The State correctly points out that the courts have repeatedly held there is no variance between an indictment that alleges theft of “money” and proof at trial that establishes theft of a “check.” Jackson v. State, 646 S.W.2d 225, 226 (Tex.Crim.App.1983) (indictment alleged theft of money, proof showed theft of check that had been cashed by the defendant); Kirkpatrick v. State, 515 S.W.2d 289, 293 (Tex.Crim.App.1974) (check was the instrumentality by which defendant received cash); Grogen v. State, 745 S.W.2d 450, 451 (Tex.App.—Houston [1st Dist.] 1988, no pet.) (indictment alleged theft of money, proof showed theft of checks).
We agree with the State that, in most cases, a check is considered the same as cash. This is due to the ease of negotiating the check into cash. However, the State has not provided us with any authority, and we have found none, which holds an insurance company’s draft, like the one present here, is the same as a check or cash.
North Carolina National Bank, N.A. (“NCNB”) was a lienholder on appellant’s truck, and it too was named as a payee on the insurance draft. NCNB had to endorse the draft before it could be honored. Another condition of negotiability, stated on the face of the draft, was that clear title to the truck had to be attached to the draft, releasing title to the truck to the insurance company. Gutierrez specifically stated that, if the draft came to collection without the title, it would not have been approved.
Gutierrez further testified regarding the procedures that need to be followed when negotiating one of Universal’s drafts. Appellant could not have cashed the draft alone, even with the endorsement of NCNB. The payee on the draft must take *137it to a bank or other financial institution. Within 10 days, the payee’s bank or institution returns the draft to the insurance company’s bank for approval. The insurance company’s bank must obtain permission from the insurance company to pay the draft. Payment is then made to the payee’s bank, and ultimately, to the payee.
Karen Roberts is a vice-president and loan officer for NCNB, East Houston branch. She has been appellant’s personal banking officer since 1984. She testified NCNB financed the purchase of appellant’s wrecker truck. As of October 1988, the balance due on the truck was $20,440.09 She stated that if an insurance draft is made payable to both a customer and a bank as lienholder, it is not a negotiable instrument. The draft must be executed by the bank and the customer. The bank sends it for collection. Depending on where the draft is drawn, it takes anywhere from seven to 14 days. Roberts specifically stated such a draft is not like a check, is not cash money, and is not readily convertible into cash.

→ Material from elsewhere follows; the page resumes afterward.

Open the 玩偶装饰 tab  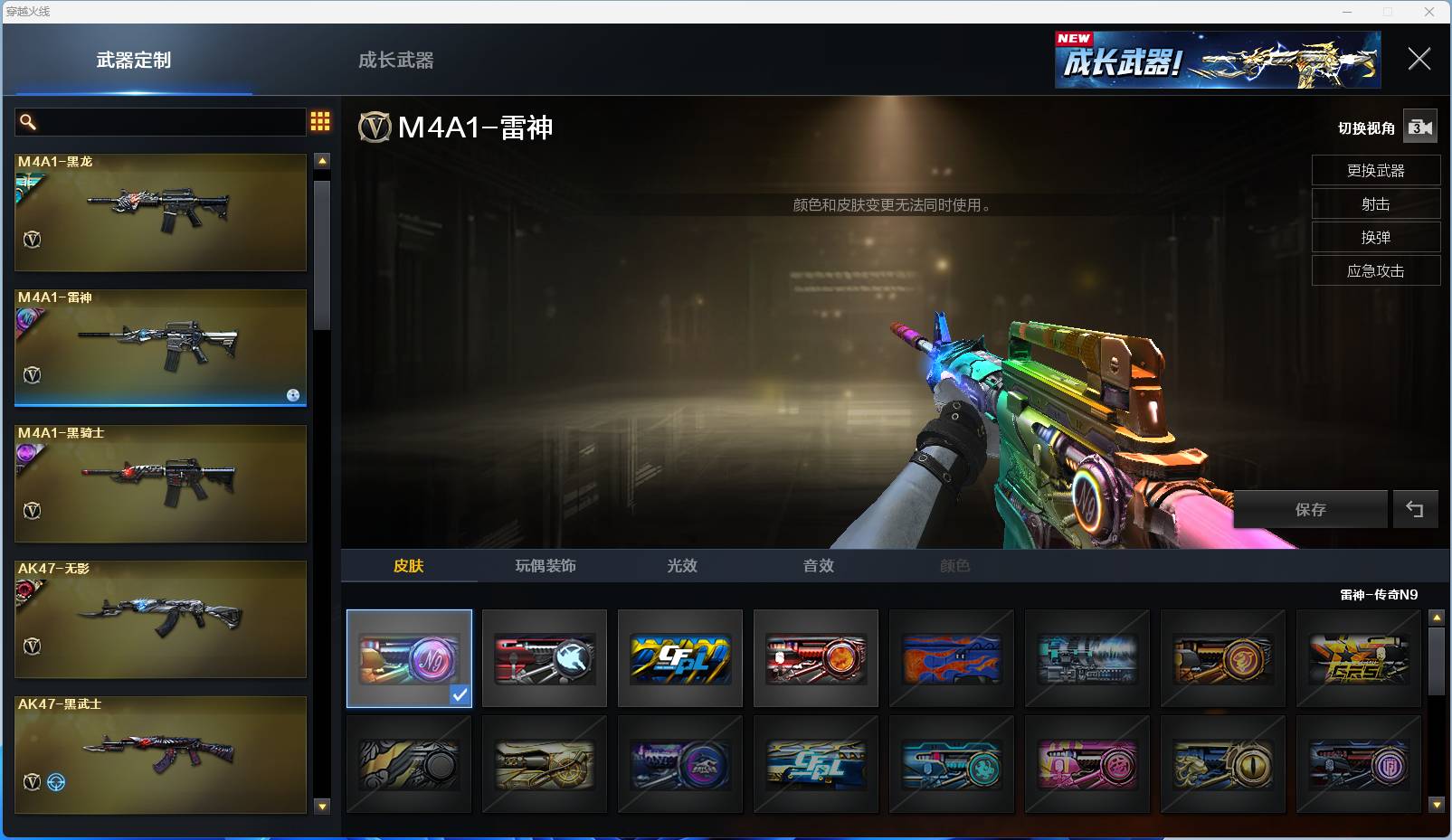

We conclude that, because of all the steps required to be completed before the draft could be negotiated, the instrument endorsed by appellant was not readily negotiable into cash. Further, the instrument had not been converted into cash or credit. Therefore, we conclude theft of the insurance draft did not constitute theft of cash money.1
We hold the evidence is insufficient to support appellant’s conviction for theft of cash money. We sustain appellant’s point of error.
We reverse the judgment and order an acquittal.
. We note that appellant also asserts the evidence is not sufficient to support his conviction for even theft of the insurance draft. Appellant claims there was no theft. We do not reach this issue.